Stored dataset items:
++++++
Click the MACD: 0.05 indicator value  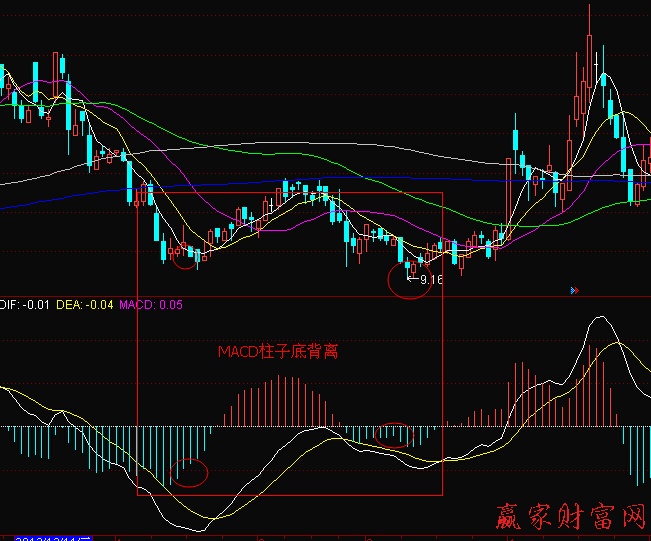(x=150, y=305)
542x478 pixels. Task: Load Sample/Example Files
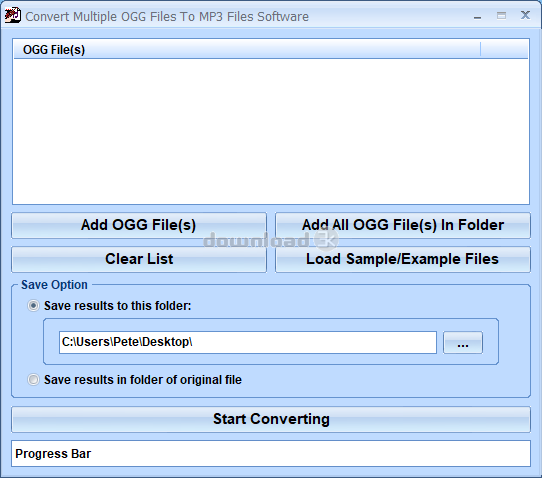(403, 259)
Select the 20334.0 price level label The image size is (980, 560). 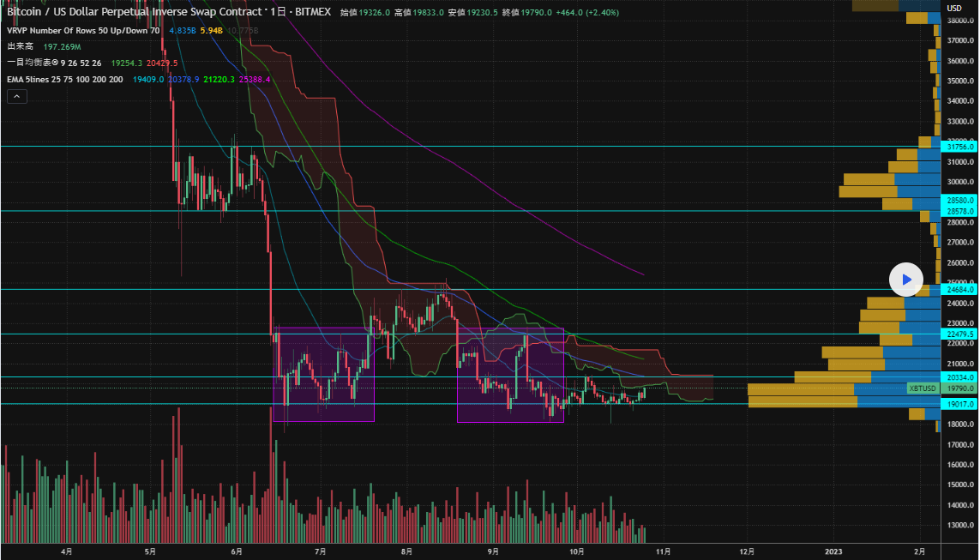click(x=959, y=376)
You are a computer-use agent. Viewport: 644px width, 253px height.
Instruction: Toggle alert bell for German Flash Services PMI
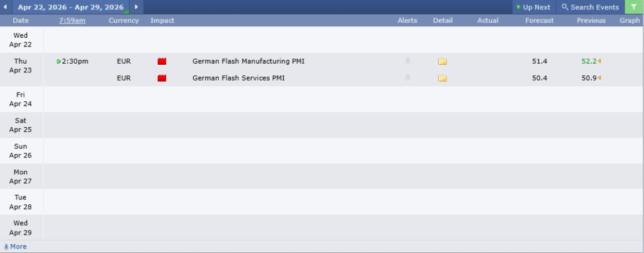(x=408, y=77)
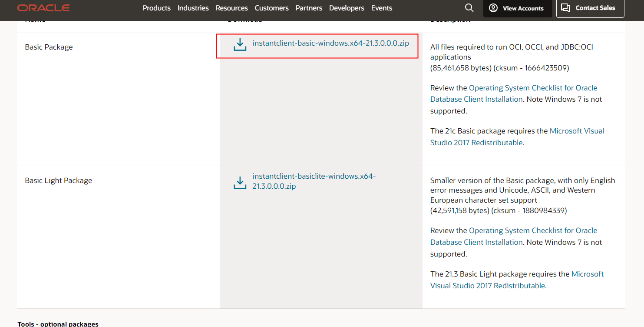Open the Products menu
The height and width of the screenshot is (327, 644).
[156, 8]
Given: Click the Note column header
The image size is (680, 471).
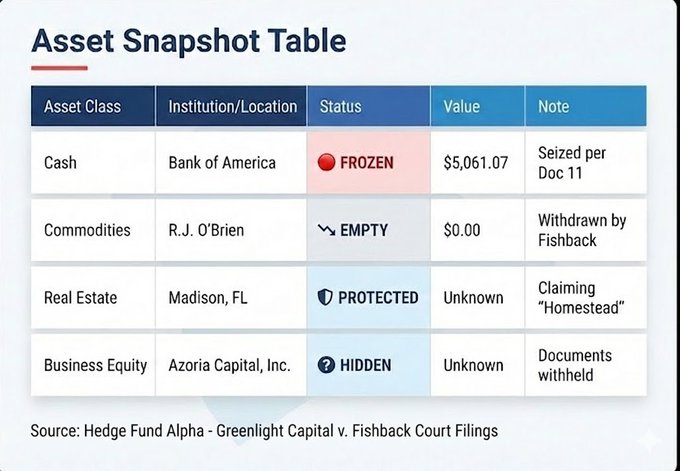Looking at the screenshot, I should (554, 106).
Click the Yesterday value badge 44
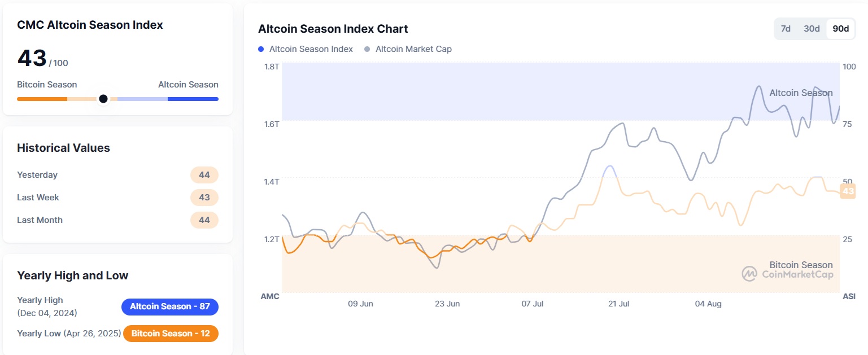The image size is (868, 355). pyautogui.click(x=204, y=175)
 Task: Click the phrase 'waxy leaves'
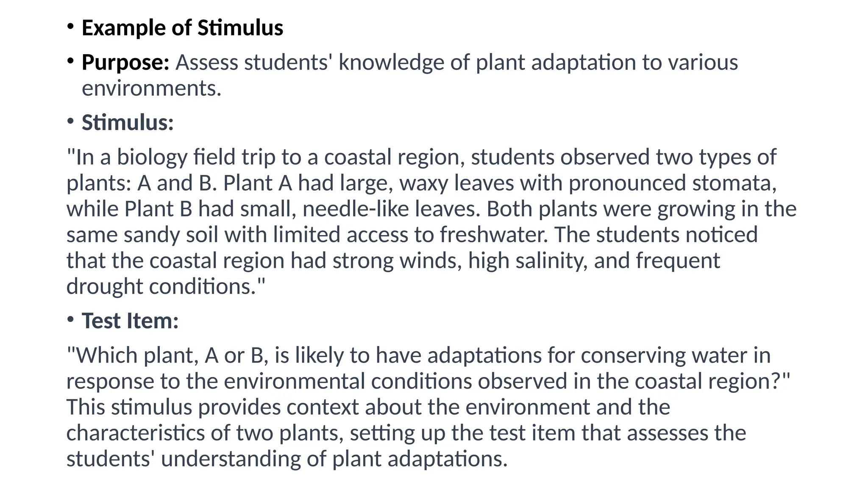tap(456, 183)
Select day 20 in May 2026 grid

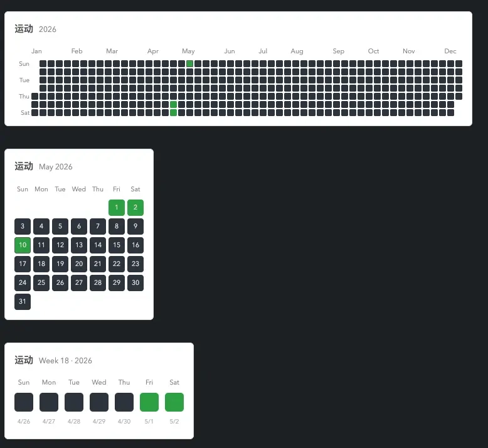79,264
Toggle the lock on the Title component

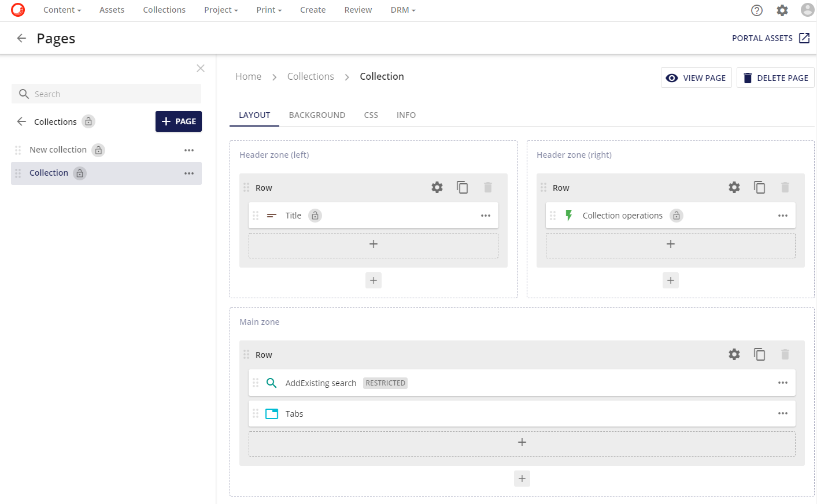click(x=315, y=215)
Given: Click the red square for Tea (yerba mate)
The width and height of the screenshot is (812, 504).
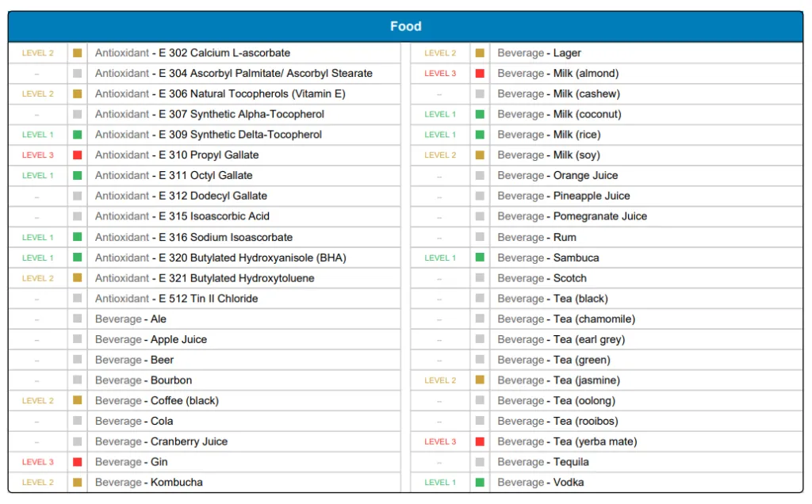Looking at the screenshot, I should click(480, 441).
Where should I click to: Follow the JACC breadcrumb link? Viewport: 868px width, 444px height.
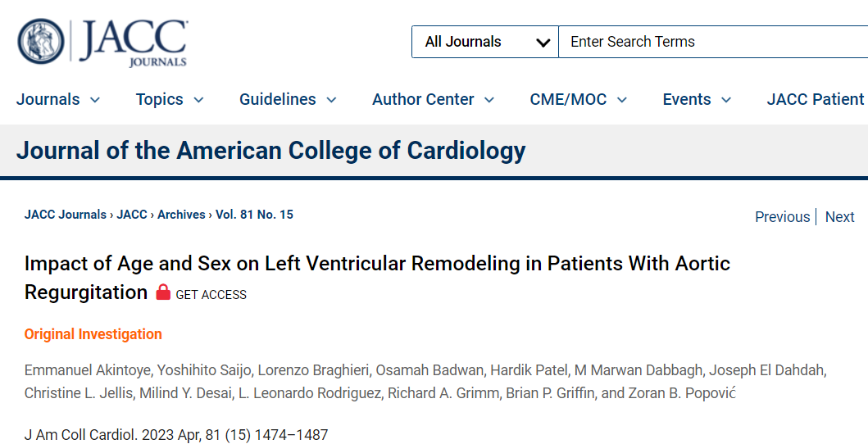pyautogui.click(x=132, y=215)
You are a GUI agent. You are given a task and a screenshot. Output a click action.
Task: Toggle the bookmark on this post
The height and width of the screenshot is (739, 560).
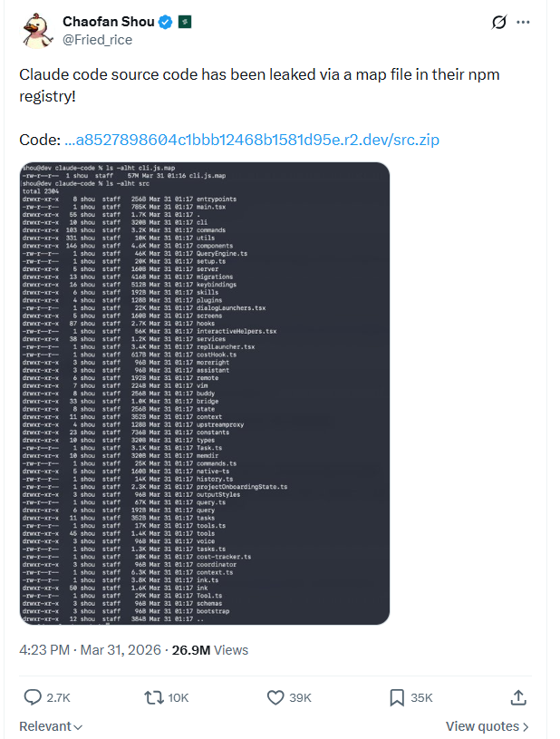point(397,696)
++++++
PROBLEM DETAILS: Copy out, without any pictures, the lines of the records above from the one containing "Where should I" through the final line, both ends included.

EXERCISE RESPONSE:
Where should I click to: Follow the JACC breadcrumb link? Viewport: 868px width, 444px height.
pyautogui.click(x=132, y=215)
You are a GUI agent. You are given a task and a screenshot. Output a click action.
Task: Toggle the bookmark on this post
The height and width of the screenshot is (739, 560).
point(397,696)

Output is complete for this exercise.